La fondation Willy Peers et la Ligue des droits de I’Homme ont organisé, vendredi et samedi derniers, à I’U.L.B. un colloque sur la détention préventive et l’exclusion sociale. On y a entendu deux sortes de gens : ceux qui subissent et ceux qui savent, ou croient savoir. Les uns nous ont montré que le scandale de la détention préventive n’est pas seulement dans sa fréquence mais dans la manière, les contingences, et que I’exclusion sociale représente de plus en plus une véritable “détention sociale”. Les autres ont expliqué qu’il y aurait moyen, qu’il devrait y avoir moyen de réduire ces injustices, mais…
Le dérapage est, en tout cas, de plus en plus effrayant. Les détentions préventives qui ne devraient exister qu’en cas de circonstances graves et exceptionnelles sont l’ordinaire et la belle idée selon quoi les C.P.A.S. diffèrent des anciennes C.A.P. en ce qu’il ne s’agit plus d’une charité mais d’un droit, débouche sur des soupes populaires.
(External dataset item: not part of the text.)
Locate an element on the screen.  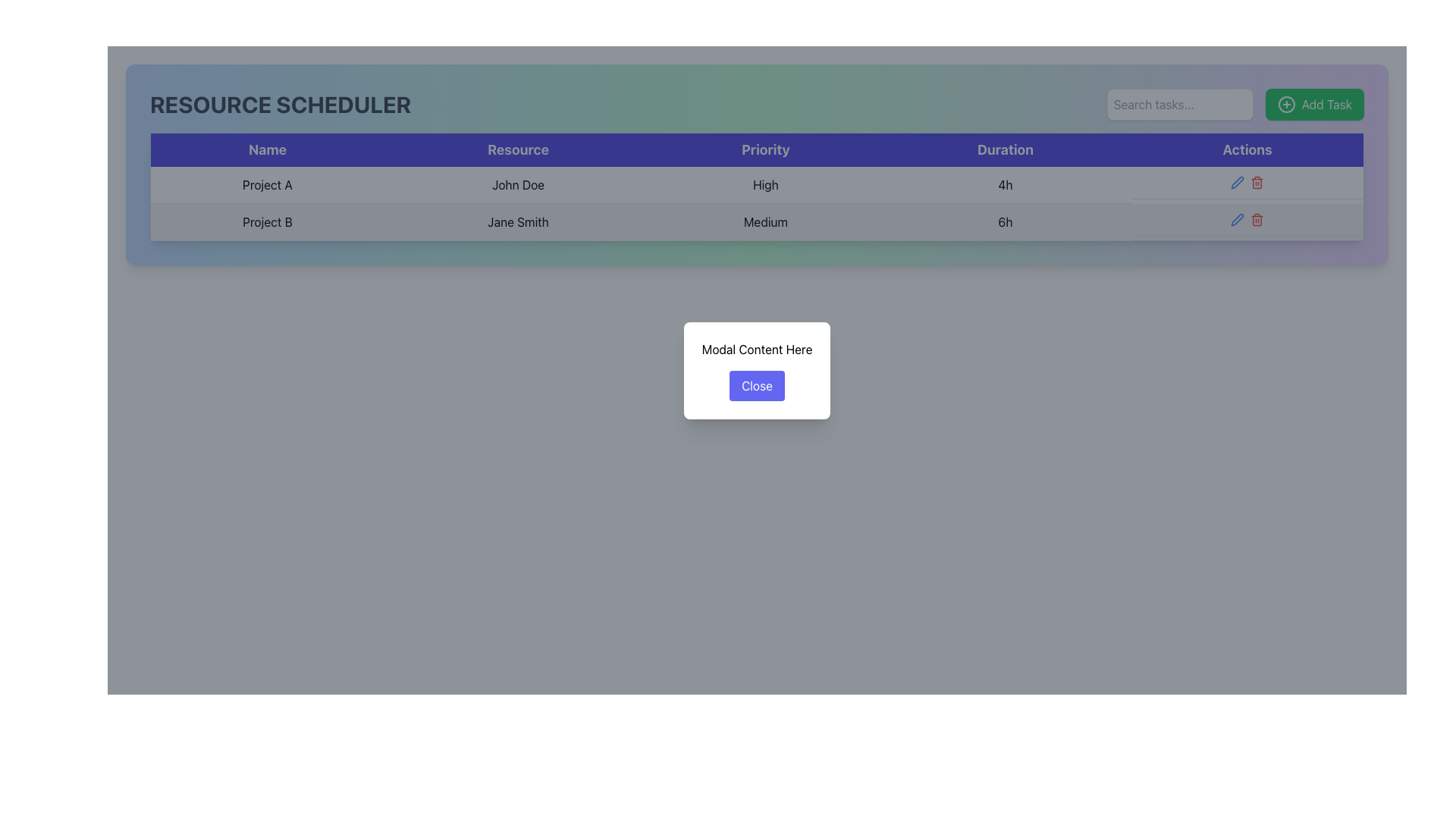
the priority level label in the third column of the first row of the table, located between 'John Doe' and '4h' is located at coordinates (757, 184).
Tout se passe comme si on luttait contre I’impossible et que la crise ne permettait plus d’être en accord avec les principes, si solennellement proclamés qu’ils soient. ll y aura de plus en plus de personnes détenues préventivement qui ne devraient évidemment pas l’être et de plus en plus de pauvres à qui on viendra de moins en moins en aide jusqu’à ce qu’il soit trop tard pour s’aviser enfin que gouverner implique d’autres qualités que celles de comptables, sauf à ce que tout bascule.